*Work required*.
Reproduce the entries. Each one must match the original exactly.

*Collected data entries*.
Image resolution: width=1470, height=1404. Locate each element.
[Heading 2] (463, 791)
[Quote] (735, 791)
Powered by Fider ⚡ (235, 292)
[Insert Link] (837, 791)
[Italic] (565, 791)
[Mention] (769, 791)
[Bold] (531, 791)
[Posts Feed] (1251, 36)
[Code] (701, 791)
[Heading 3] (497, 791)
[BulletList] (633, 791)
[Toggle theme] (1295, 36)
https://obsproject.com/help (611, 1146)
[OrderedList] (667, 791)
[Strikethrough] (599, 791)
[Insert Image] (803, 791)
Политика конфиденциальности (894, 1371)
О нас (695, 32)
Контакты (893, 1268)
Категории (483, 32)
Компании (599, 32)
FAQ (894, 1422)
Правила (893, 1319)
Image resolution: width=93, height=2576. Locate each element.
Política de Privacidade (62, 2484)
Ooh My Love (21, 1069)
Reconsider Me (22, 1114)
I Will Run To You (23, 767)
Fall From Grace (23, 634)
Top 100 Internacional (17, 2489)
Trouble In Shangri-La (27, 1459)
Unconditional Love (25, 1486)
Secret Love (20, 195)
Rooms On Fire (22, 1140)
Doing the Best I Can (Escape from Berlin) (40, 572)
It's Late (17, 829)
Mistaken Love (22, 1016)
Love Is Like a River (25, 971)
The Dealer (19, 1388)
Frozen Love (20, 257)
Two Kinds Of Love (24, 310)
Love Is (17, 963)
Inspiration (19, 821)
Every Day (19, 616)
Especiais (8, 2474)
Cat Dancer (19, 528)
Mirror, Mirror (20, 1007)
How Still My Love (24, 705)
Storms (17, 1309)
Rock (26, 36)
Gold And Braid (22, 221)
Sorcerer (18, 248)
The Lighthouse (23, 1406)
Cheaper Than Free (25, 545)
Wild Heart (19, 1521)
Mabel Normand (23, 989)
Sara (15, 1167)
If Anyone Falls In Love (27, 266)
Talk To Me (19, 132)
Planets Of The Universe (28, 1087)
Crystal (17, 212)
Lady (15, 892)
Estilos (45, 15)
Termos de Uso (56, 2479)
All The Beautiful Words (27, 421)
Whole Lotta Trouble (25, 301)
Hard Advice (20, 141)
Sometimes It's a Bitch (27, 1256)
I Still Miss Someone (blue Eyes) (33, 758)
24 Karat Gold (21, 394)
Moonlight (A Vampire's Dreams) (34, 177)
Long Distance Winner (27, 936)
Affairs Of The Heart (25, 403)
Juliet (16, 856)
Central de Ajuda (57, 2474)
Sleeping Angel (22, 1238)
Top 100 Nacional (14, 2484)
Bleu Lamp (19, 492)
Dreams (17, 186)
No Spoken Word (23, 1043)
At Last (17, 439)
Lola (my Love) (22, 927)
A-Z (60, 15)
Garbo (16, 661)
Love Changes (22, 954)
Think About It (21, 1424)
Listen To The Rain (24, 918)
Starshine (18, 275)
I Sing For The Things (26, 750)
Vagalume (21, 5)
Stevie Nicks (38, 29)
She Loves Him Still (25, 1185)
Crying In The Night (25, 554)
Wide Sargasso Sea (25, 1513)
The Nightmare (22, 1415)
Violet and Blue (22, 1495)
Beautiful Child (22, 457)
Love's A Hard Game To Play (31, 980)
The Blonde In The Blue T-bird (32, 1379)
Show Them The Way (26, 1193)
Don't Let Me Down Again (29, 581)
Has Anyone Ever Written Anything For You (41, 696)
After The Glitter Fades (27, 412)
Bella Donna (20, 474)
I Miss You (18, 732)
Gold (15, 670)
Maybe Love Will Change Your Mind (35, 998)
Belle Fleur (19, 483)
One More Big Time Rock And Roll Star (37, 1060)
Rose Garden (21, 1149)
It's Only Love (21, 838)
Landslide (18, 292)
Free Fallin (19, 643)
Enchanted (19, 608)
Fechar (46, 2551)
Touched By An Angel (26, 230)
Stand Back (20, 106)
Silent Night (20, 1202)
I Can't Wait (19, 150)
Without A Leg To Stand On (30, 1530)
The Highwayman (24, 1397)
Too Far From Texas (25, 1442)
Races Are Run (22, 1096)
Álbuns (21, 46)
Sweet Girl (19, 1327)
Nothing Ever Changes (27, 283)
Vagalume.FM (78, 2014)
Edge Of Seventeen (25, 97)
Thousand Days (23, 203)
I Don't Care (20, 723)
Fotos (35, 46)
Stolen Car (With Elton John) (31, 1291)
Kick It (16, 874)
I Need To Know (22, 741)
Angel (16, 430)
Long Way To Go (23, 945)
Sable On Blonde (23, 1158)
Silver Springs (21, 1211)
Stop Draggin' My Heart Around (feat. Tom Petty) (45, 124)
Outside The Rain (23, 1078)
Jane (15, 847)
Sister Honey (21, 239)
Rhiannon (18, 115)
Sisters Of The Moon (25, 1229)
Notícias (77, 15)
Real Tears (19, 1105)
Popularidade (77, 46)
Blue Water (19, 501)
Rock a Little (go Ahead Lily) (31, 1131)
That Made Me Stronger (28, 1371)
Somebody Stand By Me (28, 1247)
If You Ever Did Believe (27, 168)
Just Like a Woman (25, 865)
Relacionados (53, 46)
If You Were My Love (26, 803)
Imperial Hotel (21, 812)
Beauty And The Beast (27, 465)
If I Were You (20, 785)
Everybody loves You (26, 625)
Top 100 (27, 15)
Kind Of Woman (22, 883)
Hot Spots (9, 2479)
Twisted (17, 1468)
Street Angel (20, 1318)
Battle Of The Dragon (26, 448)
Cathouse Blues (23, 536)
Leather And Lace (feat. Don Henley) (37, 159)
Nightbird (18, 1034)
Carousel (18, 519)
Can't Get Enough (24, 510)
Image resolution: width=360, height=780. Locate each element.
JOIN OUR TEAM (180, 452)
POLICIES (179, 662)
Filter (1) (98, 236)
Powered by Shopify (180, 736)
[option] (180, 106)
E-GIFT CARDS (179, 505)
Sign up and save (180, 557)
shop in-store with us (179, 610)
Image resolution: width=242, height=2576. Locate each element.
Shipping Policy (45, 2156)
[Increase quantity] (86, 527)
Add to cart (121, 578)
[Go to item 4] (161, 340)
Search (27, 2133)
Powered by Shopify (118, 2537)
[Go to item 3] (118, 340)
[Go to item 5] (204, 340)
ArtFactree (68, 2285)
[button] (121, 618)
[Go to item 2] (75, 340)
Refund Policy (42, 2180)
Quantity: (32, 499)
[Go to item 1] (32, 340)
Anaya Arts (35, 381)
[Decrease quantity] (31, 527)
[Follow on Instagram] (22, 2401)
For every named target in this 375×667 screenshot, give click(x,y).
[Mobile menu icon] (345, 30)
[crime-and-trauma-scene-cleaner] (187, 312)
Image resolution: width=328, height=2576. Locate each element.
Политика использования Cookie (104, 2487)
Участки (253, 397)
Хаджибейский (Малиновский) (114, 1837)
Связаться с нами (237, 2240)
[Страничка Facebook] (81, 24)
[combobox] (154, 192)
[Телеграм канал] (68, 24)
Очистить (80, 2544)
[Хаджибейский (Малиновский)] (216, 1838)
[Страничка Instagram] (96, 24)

*Final answer*.
Image resolution: width=1470, height=1404. Locate each element.
[Heading 2] (463, 791)
[Quote] (735, 791)
Powered by Fider ⚡ (235, 292)
[Insert Link] (837, 791)
[Italic] (565, 791)
[Mention] (769, 791)
[Bold] (531, 791)
[Posts Feed] (1251, 36)
[Code] (701, 791)
[Heading 3] (497, 791)
[BulletList] (633, 791)
[Toggle theme] (1295, 36)
https://obsproject.com/help (611, 1146)
[OrderedList] (667, 791)
[Strikethrough] (599, 791)
[Insert Image] (803, 791)
Политика конфиденциальности (894, 1371)
О нас (695, 32)
Контакты (893, 1268)
Категории (483, 32)
Компании (599, 32)
FAQ (894, 1422)
Правила (893, 1319)
Image resolution: width=93, height=2576. Locate each element.
Política de Privacidade (62, 2484)
Ooh My Love (21, 1069)
Reconsider Me (22, 1114)
I Will Run To You (23, 767)
Fall From Grace (23, 634)
Top 100 Internacional (17, 2489)
Trouble In Shangri-La (27, 1459)
Unconditional Love (25, 1486)
Secret Love (20, 195)
Rooms On Fire (22, 1140)
Doing the Best I Can (Escape from Berlin) (40, 572)
It's Late (17, 829)
Mistaken Love (22, 1016)
Love Is Like a River (25, 971)
The Dealer (19, 1388)
Frozen Love (20, 257)
Two Kinds Of Love (24, 310)
Love Is (17, 963)
Inspiration (19, 821)
Every Day (19, 616)
Especiais (8, 2474)
Cat Dancer (19, 528)
Mirror, Mirror (20, 1007)
How Still My Love (24, 705)
Storms (17, 1309)
Rock (26, 36)
Gold And Braid (22, 221)
Sorcerer (18, 248)
The Lighthouse (23, 1406)
Cheaper Than Free (25, 545)
Wild Heart (19, 1521)
Mabel Normand (23, 989)
Sara (15, 1167)
If Anyone Falls In Love (27, 266)
Talk To Me (19, 132)
Planets Of The Universe (28, 1087)
Crystal (17, 212)
Lady (15, 892)
Estilos (45, 15)
Termos de Uso (56, 2479)
All The Beautiful Words (27, 421)
Whole Lotta Trouble (25, 301)
Hard Advice (20, 141)
Sometimes It's a Bitch (27, 1256)
I Still Miss Someone (blue Eyes) (33, 758)
24 Karat Gold (21, 394)
Moonlight (A Vampire's Dreams) (34, 177)
Long Distance Winner (27, 936)
Affairs Of The Heart (25, 403)
Juliet (16, 856)
Central de Ajuda (57, 2474)
Sleeping Angel (22, 1238)
Top 100 Nacional (14, 2484)
Bleu Lamp (19, 492)
Dreams (17, 186)
No Spoken Word (23, 1043)
At Last (17, 439)
Lola (my Love) (22, 927)
A-Z (60, 15)
Garbo (16, 661)
Love Changes (22, 954)
Think About It (21, 1424)
Listen To The Rain (24, 918)
Starshine (18, 275)
I Sing For The Things (26, 750)
Vagalume (21, 5)
Stevie Nicks (38, 29)
She Loves Him Still (25, 1185)
Crying In The Night (25, 554)
Wide Sargasso Sea (25, 1513)
The Nightmare (22, 1415)
Violet and Blue (22, 1495)
Beautiful Child (22, 457)
Love's A Hard Game To Play (31, 980)
The Blonde In The Blue T-bird (32, 1379)
Show Them The Way (26, 1193)
Don't Let Me Down Again (29, 581)
Has Anyone Ever Written Anything For You (41, 696)
After The Glitter Fades (27, 412)
Bella Donna (20, 474)
I Miss You (18, 732)
Gold (15, 670)
Maybe Love Will Change Your Mind (35, 998)
Belle Fleur (19, 483)
One More Big Time Rock And Roll Star (37, 1060)
Rose Garden (21, 1149)
It's Only Love (21, 838)
Landslide (18, 292)
Free Fallin (19, 643)
Enchanted (19, 608)
Fechar (46, 2551)
Touched By An Angel (26, 230)
Stand Back (20, 106)
Silent Night (20, 1202)
I Can't Wait (19, 150)
Without A Leg To Stand On (30, 1530)
The Highwayman (24, 1397)
Too Far From Texas (25, 1442)
Races Are Run (22, 1096)
Álbuns (21, 46)
Sweet Girl (19, 1327)
Nothing Ever Changes (27, 283)
Vagalume.FM (78, 2014)
Edge Of Seventeen (25, 97)
Thousand Days (23, 203)
I Don't Care (20, 723)
Fotos (35, 46)
Stolen Car (With Elton John) (31, 1291)
Kick It (16, 874)
I Need To Know (22, 741)
Angel (16, 430)
Long Way To Go (23, 945)
Sable On Blonde (23, 1158)
Silver Springs (21, 1211)
Stop Draggin' My Heart Around (feat. Tom Petty) (45, 124)
Outside The Rain (23, 1078)
Jane (15, 847)
Sister Honey (21, 239)
Rhiannon (18, 115)
Sisters Of The Moon (25, 1229)
Notícias (77, 15)
Real Tears (19, 1105)
Popularidade (77, 46)
Blue Water (19, 501)
Rock a Little (go Ahead Lily) (31, 1131)
That Made Me Stronger (28, 1371)
Somebody Stand By Me (28, 1247)
If You Ever Did Believe (27, 168)
Just Like a Woman (25, 865)
Relacionados (53, 46)
If You Were My Love (26, 803)
Imperial Hotel (21, 812)
Beauty And The Beast (27, 465)
If I Were You (20, 785)
Everybody loves You (26, 625)
Top 100 (27, 15)
Kind Of Woman (22, 883)
Hot Spots (9, 2479)
Twisted (17, 1468)
Street Angel (20, 1318)
Battle Of The Dragon (26, 448)
Cathouse Blues (23, 536)
Leather And Lace (feat. Don Henley) (37, 159)
Nightbird (18, 1034)
Carousel (18, 519)
Can't Get Enough (24, 510)
Image resolution: width=360, height=780. Locate each element.
JOIN OUR TEAM (180, 452)
POLICIES (179, 662)
Filter (1) (98, 236)
Powered by Shopify (180, 736)
[option] (180, 106)
E-GIFT CARDS (179, 505)
Sign up and save (180, 557)
shop in-store with us (179, 610)
Image resolution: width=242, height=2576. Locate each element.
Shipping Policy (45, 2156)
[Increase quantity] (86, 527)
Add to cart (121, 578)
[Go to item 4] (161, 340)
Search (27, 2133)
Powered by Shopify (118, 2537)
[Go to item 3] (118, 340)
[Go to item 5] (204, 340)
ArtFactree (68, 2285)
[button] (121, 618)
[Go to item 2] (75, 340)
Refund Policy (42, 2180)
Quantity: (32, 499)
[Go to item 1] (32, 340)
Anaya Arts (35, 381)
[Decrease quantity] (31, 527)
[Follow on Instagram] (22, 2401)
For every named target in this 375×667 screenshot, give click(x,y).
[Mobile menu icon] (345, 30)
[crime-and-trauma-scene-cleaner] (187, 312)
Image resolution: width=328, height=2576. Locate each element.
Политика использования Cookie (104, 2487)
Участки (253, 397)
Хаджибейский (Малиновский) (114, 1837)
Связаться с нами (237, 2240)
[Страничка Facebook] (81, 24)
[combobox] (154, 192)
[Телеграм канал] (68, 24)
Очистить (80, 2544)
[Хаджибейский (Малиновский)] (216, 1838)
[Страничка Instagram] (96, 24)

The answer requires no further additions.